* Begin *
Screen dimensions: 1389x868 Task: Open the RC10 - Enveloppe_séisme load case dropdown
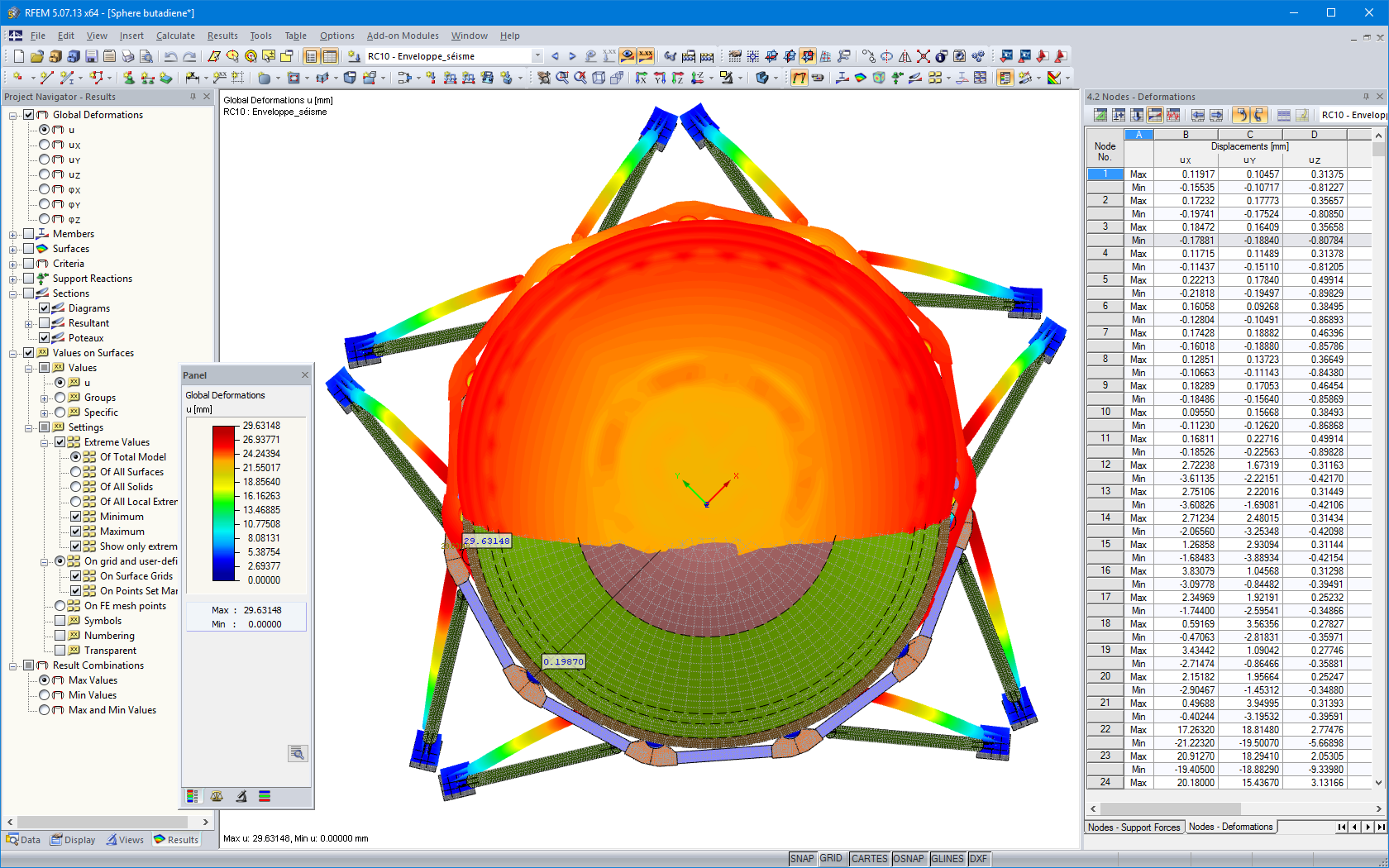tap(539, 56)
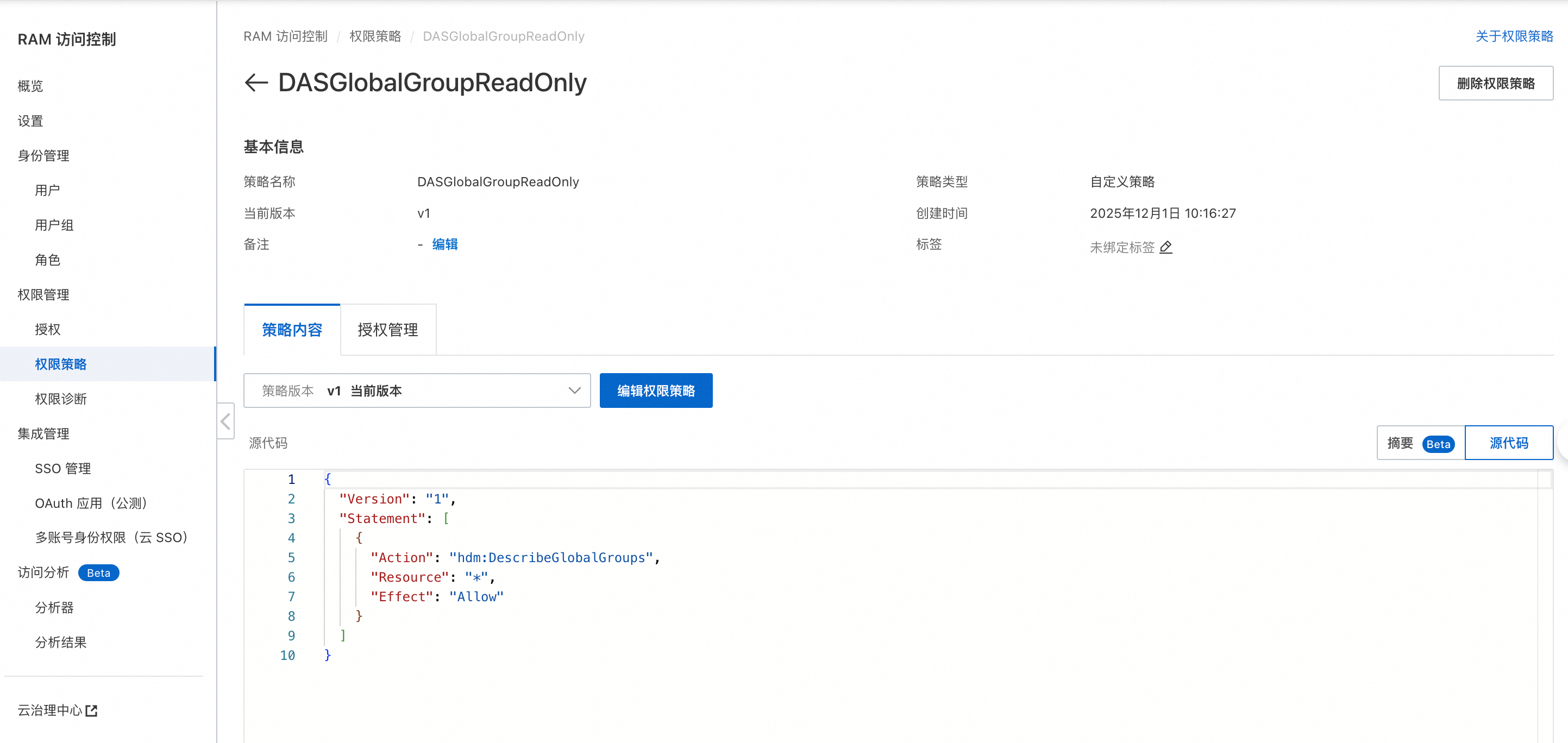Open the 策略版本 v1 dropdown
The image size is (1568, 743).
pos(417,391)
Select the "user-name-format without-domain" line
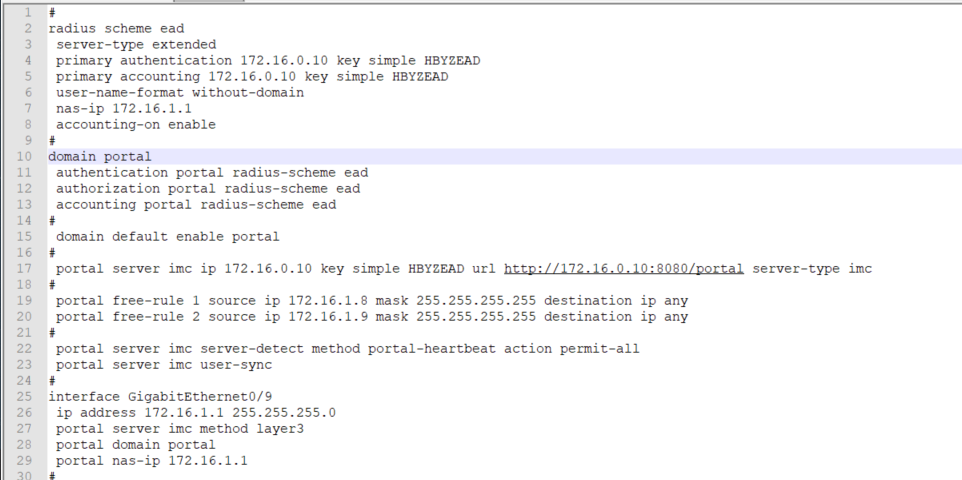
* End *
Problem to work on: Write out the lines above word for word, leaving out the pictures.

The answer:
Screen dimensions: 1389x868 Task: Open the RC10 - Enveloppe_séisme load case dropdown
tap(539, 56)
Open the 策略版本 v1 dropdown
The image size is (1568, 743).
pos(417,391)
Select the "user-name-format without-domain" line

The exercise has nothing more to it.